La tracklist continua con quella che probabilmente è la canzone più catchy dell’intero album, Eternal Enemies: ha quel groove che la rende leggermente differente dal resto delle altre composizioni attraverso spirali di riff che trasudano di autenticità come poco altro. Il basso frenetico accompagna splendidamente il tutto quando, nel crescendo a 3:50, la sorpresa che non ti aspetti e un applauso si alza. Non vi svelo nulla, lascio la sorpresa; concludere una canzone con così poco, ma che vale così tanto è da palati fini, rari intenditori dello strumento musicale che si ha tra le mani. Genital Mask chiude i battenti con 6 minuti per la maggior parte strumentali: le lunghe parti atmosferiche plasmano la traccia che all’interno del disco paradossalmente può essere definita lenta. La conclusione ti accompagna verso il tramonto all’equatore dove la palla rossa lascia vivere la notte, le luci si spengono e tu hai la possibilità di premere play un’ennesima volta.

Cosa scegli?

 

Cosa rappresenta Hyaena che non sia già stato detto?
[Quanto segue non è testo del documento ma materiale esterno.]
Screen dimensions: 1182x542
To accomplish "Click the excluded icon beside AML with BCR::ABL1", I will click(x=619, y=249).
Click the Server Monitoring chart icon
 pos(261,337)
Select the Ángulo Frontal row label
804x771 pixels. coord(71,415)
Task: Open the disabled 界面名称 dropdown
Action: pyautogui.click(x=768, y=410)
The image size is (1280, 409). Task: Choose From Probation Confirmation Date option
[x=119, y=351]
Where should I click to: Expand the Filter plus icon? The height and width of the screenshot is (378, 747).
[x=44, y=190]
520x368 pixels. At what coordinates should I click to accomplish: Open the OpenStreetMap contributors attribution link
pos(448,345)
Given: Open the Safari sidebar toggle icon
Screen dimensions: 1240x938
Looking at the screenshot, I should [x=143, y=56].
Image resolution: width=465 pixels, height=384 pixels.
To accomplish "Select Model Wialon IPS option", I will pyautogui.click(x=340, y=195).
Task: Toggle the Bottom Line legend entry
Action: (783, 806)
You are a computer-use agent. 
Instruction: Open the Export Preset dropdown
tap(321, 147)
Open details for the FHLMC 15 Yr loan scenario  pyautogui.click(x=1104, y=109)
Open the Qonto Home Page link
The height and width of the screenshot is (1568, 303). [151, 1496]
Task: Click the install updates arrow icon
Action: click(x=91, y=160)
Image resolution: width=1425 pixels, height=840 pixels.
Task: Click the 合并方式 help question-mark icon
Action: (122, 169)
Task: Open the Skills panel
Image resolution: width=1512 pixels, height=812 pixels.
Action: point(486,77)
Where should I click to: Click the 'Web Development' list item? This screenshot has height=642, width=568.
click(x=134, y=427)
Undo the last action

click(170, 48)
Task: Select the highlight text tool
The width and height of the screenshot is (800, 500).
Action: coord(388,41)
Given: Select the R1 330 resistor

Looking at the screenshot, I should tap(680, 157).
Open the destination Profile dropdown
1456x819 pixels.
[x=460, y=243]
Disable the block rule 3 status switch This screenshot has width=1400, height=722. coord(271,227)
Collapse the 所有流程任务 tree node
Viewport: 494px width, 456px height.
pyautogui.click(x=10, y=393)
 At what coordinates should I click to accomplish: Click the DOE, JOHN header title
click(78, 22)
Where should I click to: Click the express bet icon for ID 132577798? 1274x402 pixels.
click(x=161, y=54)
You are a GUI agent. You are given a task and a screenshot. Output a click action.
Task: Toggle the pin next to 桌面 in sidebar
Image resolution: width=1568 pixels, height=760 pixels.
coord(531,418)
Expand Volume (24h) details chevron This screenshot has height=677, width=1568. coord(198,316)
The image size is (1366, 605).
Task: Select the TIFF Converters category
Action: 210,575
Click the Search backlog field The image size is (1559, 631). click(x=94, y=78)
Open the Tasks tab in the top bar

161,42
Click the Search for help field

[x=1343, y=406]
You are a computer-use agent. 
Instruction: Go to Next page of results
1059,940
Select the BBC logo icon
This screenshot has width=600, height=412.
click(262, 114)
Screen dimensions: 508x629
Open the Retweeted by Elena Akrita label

Cosa serve ai Sadist comporre nuova musica nel 2015? Cosa vuoi mai registrare un altro album, quando in molti li definiscono morti da Tribe? Domande inutili e senza un perché, che sicuramente verranno fuori dai personaggi più conservatori ed ortodossi dell’alveare del metal. Se Hyaena non fosse nato ci saremmo persi un gran bel disco signori e signore, un album che difficilmente deluderà le aspettative e lascerà l’amaro nella bocca dei sostenitori del suono made in Genova e non solo. Siamo un popolo di santi, poeti e navigatori, ma spesso e volentieri anche di musicisti; i Sadist, come pilastro portante della scena nostrana, ci ricordano come a volte qualcosa per cui andare fieri del proprio paese è invisibile agli occhi ma estremamente essenziale.